HAVANA -- (AP) -- Elian Gonzalez's father is pressing U.S. Attorney
General
Janet Reno to return the boy to him in Cuba, and says that in
the meantime his
son should be moved to the home of another relation in Miami.
``I am deeply concerned and anguished over the present condition
of my
6-year-old son, Elian Gonzalez, unfairly and cruelly separated
from our family for
over two months,'' Juan Miguel Gonzalez wrote in a letter sent
to foreign news
agencies early today by the government's International Press
Center.
The letter was dated Thursday and addressed to Reno and U.S. Immigration
and
Naturalization Service commissioner Doris Meissner. The INS ruled
Jan. 5 that
only the father has the right to speak for the boy and said Elian
should be
returned to him in Cuba.
Both Reno and President Clinton backed that decision, but Elian's
repatriation
has been blocked by legal maneuvers of the child's Miami relatives.

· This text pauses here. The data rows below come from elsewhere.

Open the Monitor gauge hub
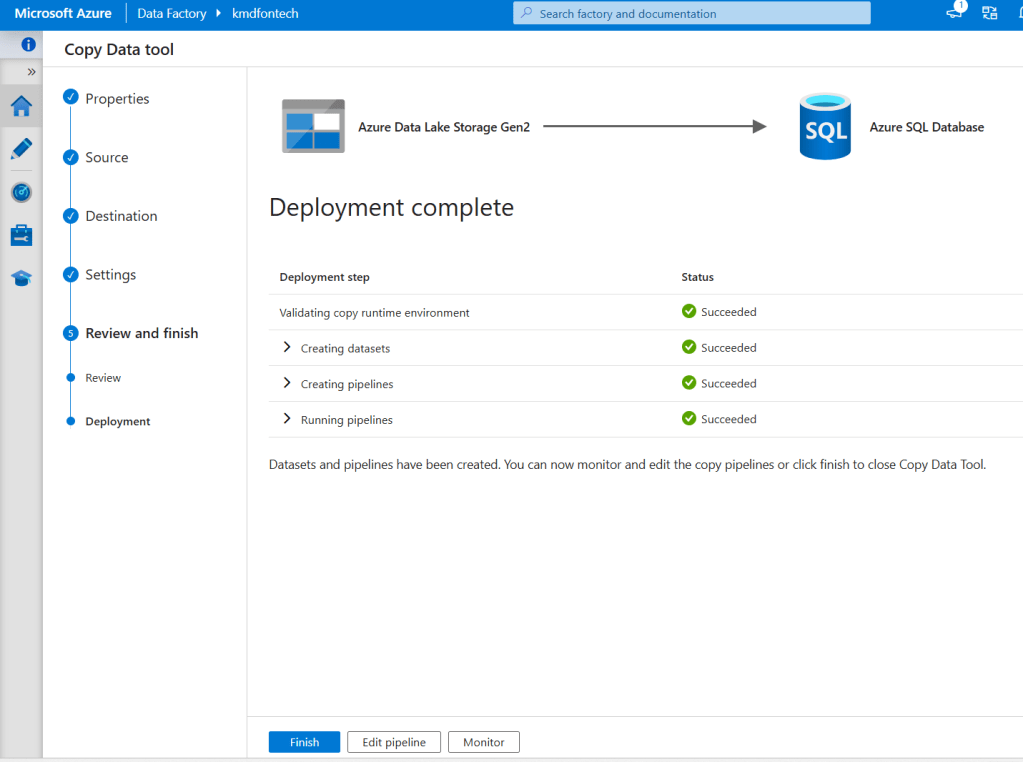This screenshot has width=1023, height=762. (21, 192)
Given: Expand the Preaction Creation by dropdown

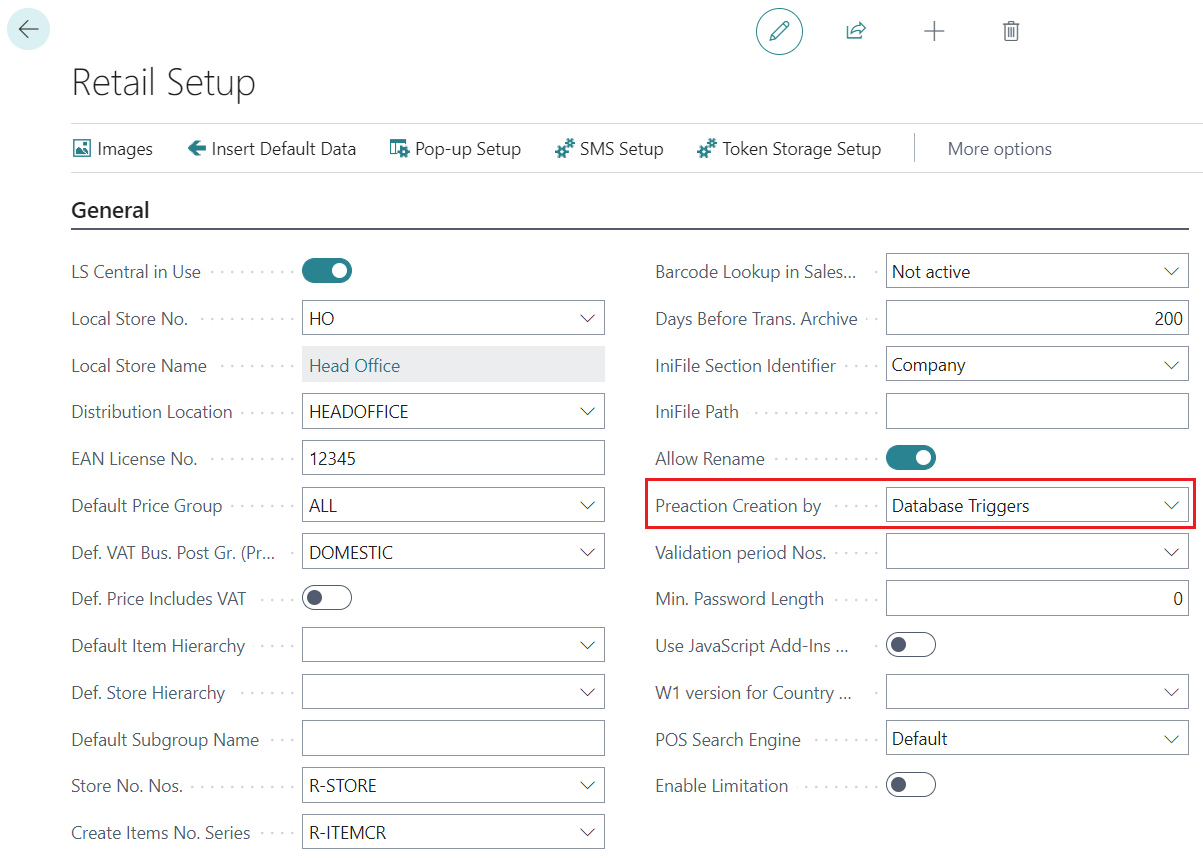Looking at the screenshot, I should [1171, 506].
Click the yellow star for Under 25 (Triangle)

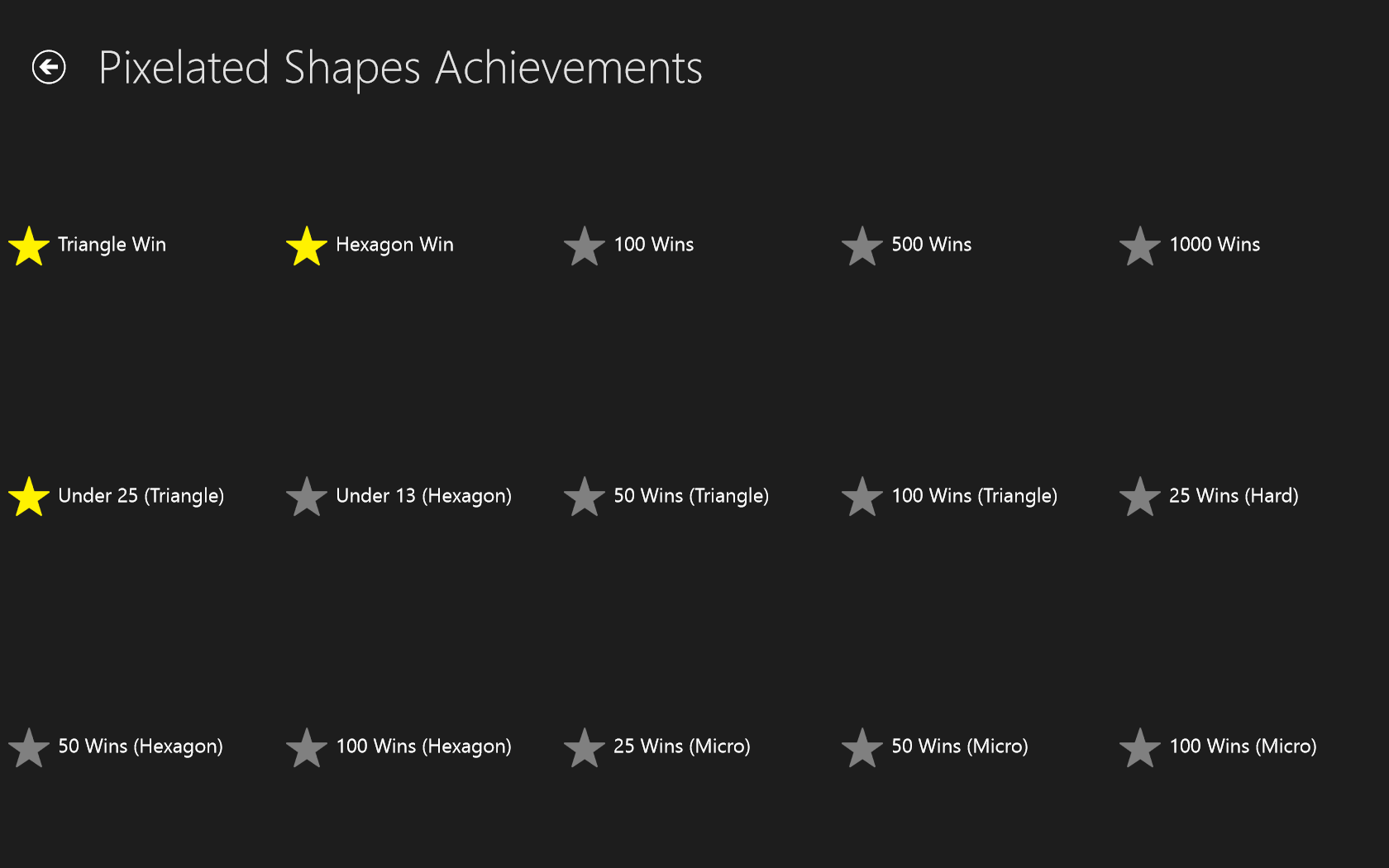click(29, 497)
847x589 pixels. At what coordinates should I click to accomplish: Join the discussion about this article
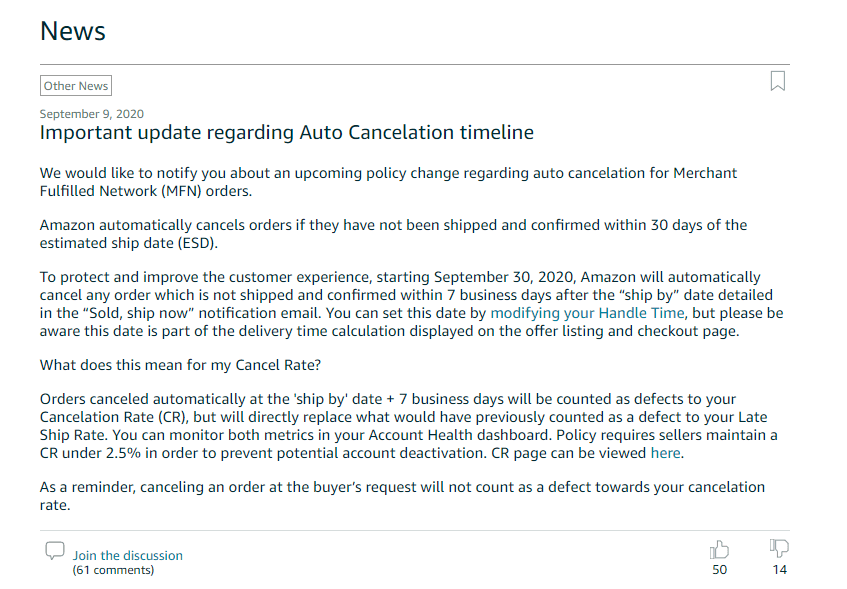point(127,555)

Elian has been at the center of an international custody battle
since shortly after
being rescued from an inner tube off the Florida coast on Nov.
25. The boy's
mother and 10 other people died when the boat carrying them from
Cuba to the
United States sank.
Elian is staying with his paternal great-uncle Lazaro Gonzalez,
who is fighting to
keep the boy with him in the United States. The boy's father
wants Elian to stay
with Lazaro's brother Manolo, who has said he supports the child's
return to his
father in Cuba.
``Elian has been under constant harassment and pressure from politicians,
journalists, lawyers, publicity agents and others unrelated to
his family,''
Gonzalez wrote in the letter.
``The boy has been forced to pose for TV cameras day and night
with people he
does not know and who are unscrupulously manipulating him,''
he wrote. ``That
rude invasion of his privacy and disrespect for his childhood
innocence should
cease immediately and you should guarantee that such things do
not happen
again.''
Gonzalez made his requests, ``as a father whose full and exclusive
parental rights
you have recognized.''
In addition to returning the boy and moving him to Manolo Gonzalez's
home until
such repatriation takes place, Juan Miguel Gonzalez also demanded
``that an end
be immediately put to harassment, manipulation, psychological
pressures and
the violation of my son Elian's privacy.''
He also asked for the names and backgrounds of any and all psychologists
who
are reportedly caring for the boy, as well as any treatment and
medications
prescribed.
Elian's mental health has been an insistent theme in Cuba, where
a group of
mental health experts gathered for a program on state television
Thursday to
express their concerns that his intellectual development had
been blocked by an
unstable home and school life in Miami.
The Miami relatives have fought to block the earlier U.S. government
ruling in favor
of the father, and the U.S. immigration agency has agreed to
let the final decision
be made later this month by a federal judge in Miami.